Baked Biscoff Donuts Recipe found at http://thetolerantvegan.com/2012/03/baked-biscoff-donuts/
Makes 12-16 donuts
- 3/4 cup vanilla soy milk
- 1 tablespoon distilled white vinegar
- 2 cups cake flour
- 3/4 cup refined sugar
- 2 teaspoons baking powder
- 1/4 teaspoon nutmeg
- 1/2 cup vanilla soy yogurt
- 2 tablespoons Earth Balance Natural Buttery Spread or another vegan butter substitute, melted
- 1/2 cup Biscoff spread
- 3/4 cup confectioners' sugar
- 1/4 cup soy creamer
- 1/3 cup Biscoff spread
- Preheat your oven to 425 degrees Fahrenheit
- Spray a donut pan with nonstick spray.
- In a small bowl, stir together the soy milk and the distilled white vinegar and set it aside. Let it do its cool, buttermilk-making thing while you whip together the rest of the batter.

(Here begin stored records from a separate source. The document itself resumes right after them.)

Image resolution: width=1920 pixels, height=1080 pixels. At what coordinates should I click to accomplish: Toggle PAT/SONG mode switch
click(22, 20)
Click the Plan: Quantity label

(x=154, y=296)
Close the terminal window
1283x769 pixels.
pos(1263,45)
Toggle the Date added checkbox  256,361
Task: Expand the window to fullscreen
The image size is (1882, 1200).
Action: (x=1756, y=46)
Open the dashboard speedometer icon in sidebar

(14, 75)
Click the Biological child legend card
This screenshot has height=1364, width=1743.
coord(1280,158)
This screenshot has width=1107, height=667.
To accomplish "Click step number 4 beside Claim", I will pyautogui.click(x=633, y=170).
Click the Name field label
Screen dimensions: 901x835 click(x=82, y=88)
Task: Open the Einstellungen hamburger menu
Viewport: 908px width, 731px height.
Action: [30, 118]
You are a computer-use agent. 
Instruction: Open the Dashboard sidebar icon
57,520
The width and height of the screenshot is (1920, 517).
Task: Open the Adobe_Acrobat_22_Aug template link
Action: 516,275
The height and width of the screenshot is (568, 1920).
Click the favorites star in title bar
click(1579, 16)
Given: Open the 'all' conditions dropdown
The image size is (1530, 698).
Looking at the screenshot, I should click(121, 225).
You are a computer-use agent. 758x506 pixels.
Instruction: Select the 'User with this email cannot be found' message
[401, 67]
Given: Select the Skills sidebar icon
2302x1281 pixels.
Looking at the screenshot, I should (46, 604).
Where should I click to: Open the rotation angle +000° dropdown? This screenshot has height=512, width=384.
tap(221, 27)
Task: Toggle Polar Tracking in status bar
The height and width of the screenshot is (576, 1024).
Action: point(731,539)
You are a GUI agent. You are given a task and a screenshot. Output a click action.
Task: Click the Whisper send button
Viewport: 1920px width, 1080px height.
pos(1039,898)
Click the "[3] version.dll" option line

- In a large bowl, whisk together the flour, refined sugar, baking powder and nutmeg.
- Stir in the soy yogurt, melted vegan butter substitute and your milk/vinegar combo.
- Add in the Biscoff spread and stir by hand until all the ingredients are fully combined.
- Fill the pan 3/4 of the way and bake the donuts for 7 minutes or until the tops spring back when you touch them.
- Let the donuts cool to room temperature
- Make the glaze by stirring all of the ingredients together in a bowl. For thicker glaze, add more confectioners' sugar.
- Dunk each donut into the glaze and eat up.